L'essai est réussi! On sent, toute à la fois, l'humilité de l'homme et sa volonté de transgresser l'usage, de "dépapaliser" sa fonction, d'opérer un grand nettoyage (déjà commencé), son besoin d'une sainte persévérance pour mener les réformes à terme. L'auteur, lui, ne cache pas son espérance que, le temps venu, l'Eglise osera se questionner aussi sur les fondements moraux qu'elle défend au coeur d'une société où croire n'est plus ni une évidence, ni une obligation.

Ce livre respire l'espoir, il n'évite pas les sujets qui fâchent, les faits à dénoncer comme inacceptables au sein de l'Eglise. Ce livre montre aussi le danger permanent dans lequel avance le Pape François. Il est loin, encore très loin, de faire l'unanimité au sein de la curie romaine qu'il bouscule allègrement.
Mais comme les jeunes pousses de printemps ... ce livre est l'annonce d'une possible belle récolte et de fruits savoureux à venir!

Pour les croyants, comme pour les non croyants, il éclaire un Homme debout et une fonction en mutation!

mardi 2 juin 2015

"Train de nuit pour Lisbonne" de Pascal MERCIER (Ed. :10-18 n° 4103)

Deuxième roman (après l’accordeur de piano) que je lis de cet auteur suisse dont on ne s'étonnera pas qu'il enseigne la Philosophie. Encore un roman complexe que ce «Train de nuit pour Lisbonne» de Pascal MERCIER .

Intéressant, riche mais peut-être trop riche en enseignements ou questionnements philosophiques pour pouvoir se laisser lire... Ce roman a besoin de nous, de notre volonté d’entrer dans ce qu’il est pour se révéler à nous... «S’il est vrai que nous ne pouvons vivre qu'une partie de ce qui est, qu'advient-il du reste? » 

Peut-on un jour se rendre chez nous, rendre visite au cœur même de qui nous sommes? Et sommes-nous ce que nous sommes, ce que nous paraissons, ce que les autres voient en nous ou encore tout autre chose? Autant de questions, et bien d'autres, visitées par Raimund Gregorius, professeur de langues anciennes qui laisse penser que l'homme qu'il est, l'érudit, est aussi poussiéreux que les vieux livres qu'il fréquente, tout comme eux centré sur le passé, casanier, semblant fermé au présent... Et pourtant, c'est lui qui, d'un seul coup, quitte sa classe Bernoise, part pour Lisbonne à la rencontre d'un poète portugais, Amadeu Prado, à travers le livre que ce dernier a écrit et les personnages qu'il a fréquenté, parfois aux heures les plus noires de la révolution portugaise.

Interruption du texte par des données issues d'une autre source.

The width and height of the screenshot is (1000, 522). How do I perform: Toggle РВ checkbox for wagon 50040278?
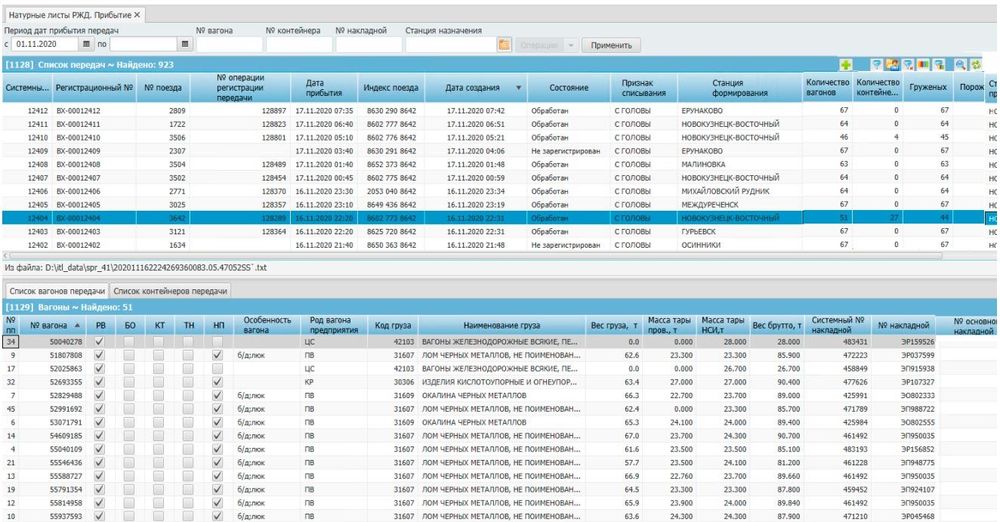click(99, 341)
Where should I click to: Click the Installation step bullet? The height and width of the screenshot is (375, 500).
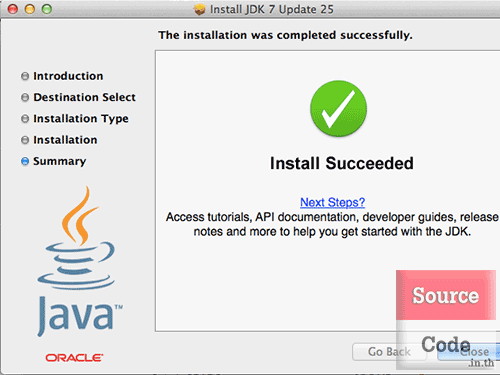point(25,140)
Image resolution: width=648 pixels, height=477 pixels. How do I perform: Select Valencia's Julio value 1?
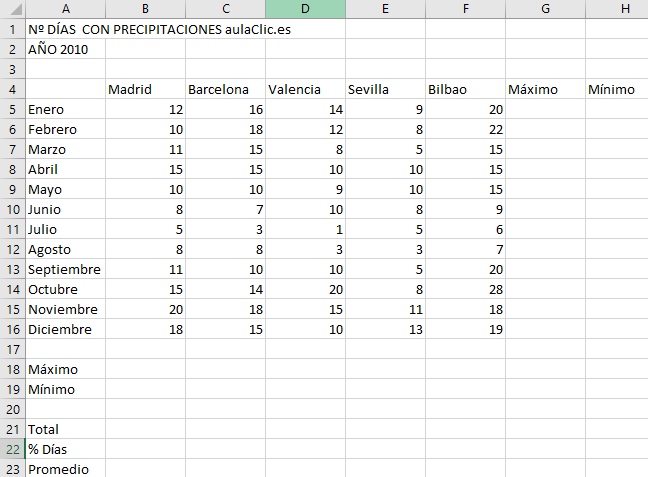click(306, 229)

On part avec lui, à la recherche de soi, du père, de l'amitié fidèle, de l'amour. On se questionne sur les certitudes et les errements qui stabilisent et minent toute vie humaine.

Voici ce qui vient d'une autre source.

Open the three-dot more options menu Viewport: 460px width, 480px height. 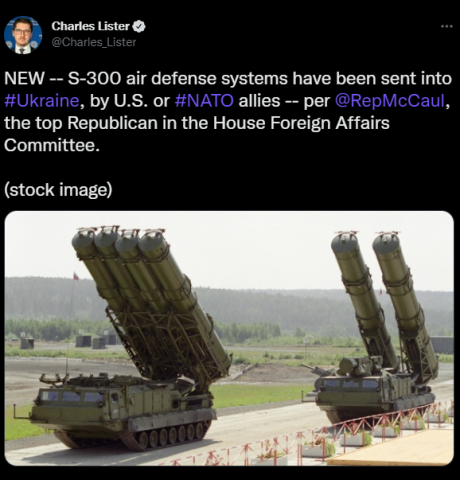tap(446, 26)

Avec son écriture, somme toute assez classique mais puissante, Pascal MERCIER fait plus qu'évoquer des personnages de roman, il nous ouvre au questionnement sur les forces de vie, celles qui mènent à la démesure comme celles qui donnent la mesure de toute chose.

À l'image de la vie, le roman de Pascal MERCIER est complexe, pas toujours facile à appréhender. Mais comme la vie, il mérite d'être lu!

"Le soleil des SCortas" de Laurent GAUDE (Ed.: Acte sud, collec. Babel, 2004)

J'ai beaucoup aimé ce livre "Le soleil des Scortas" . 
"Le soleil des Scortas", de Laurent GAUDE, a été prix Goncourt en 2004 ... Je ne l'ai su qu'après l'avoir lu. Mais, pour moi, cette distinction était méritée.  J'ai vraiment beaucoup aimé ce livre!

L'écriture est fine, sensible. Elle nous fait ressentir la force de ce personnage qu'est le soleil dans la vie des Scortas. On vibre, on souffre, on se repose avec lui. La famille, celle des Scortas, devient la nôtre, le temps d'un livre, le temps d'une détente qui nous insuffle la force de vie d'un clan, d'une lignée des Pouilles qui a tout connu ... et surtout le malheur, le manquement à la parole donnée, le conflit des valeurs nobles (fidélité au clan, amour, volonté du maintien des traditions et ouverture à de nouvelles façons de vivre le présent et l'avenir) et qui a pu relever la tête, faire face, vivre et survivre avec et pour ce soleil tellement présent qu'il finit par être celui des Scortas!

Pour moi, c'était la découverte de Laurent Gaudé! Belle découverte qui sera suivie d'autres lectures du même auteur avec, je l'espère, autant de plaisir.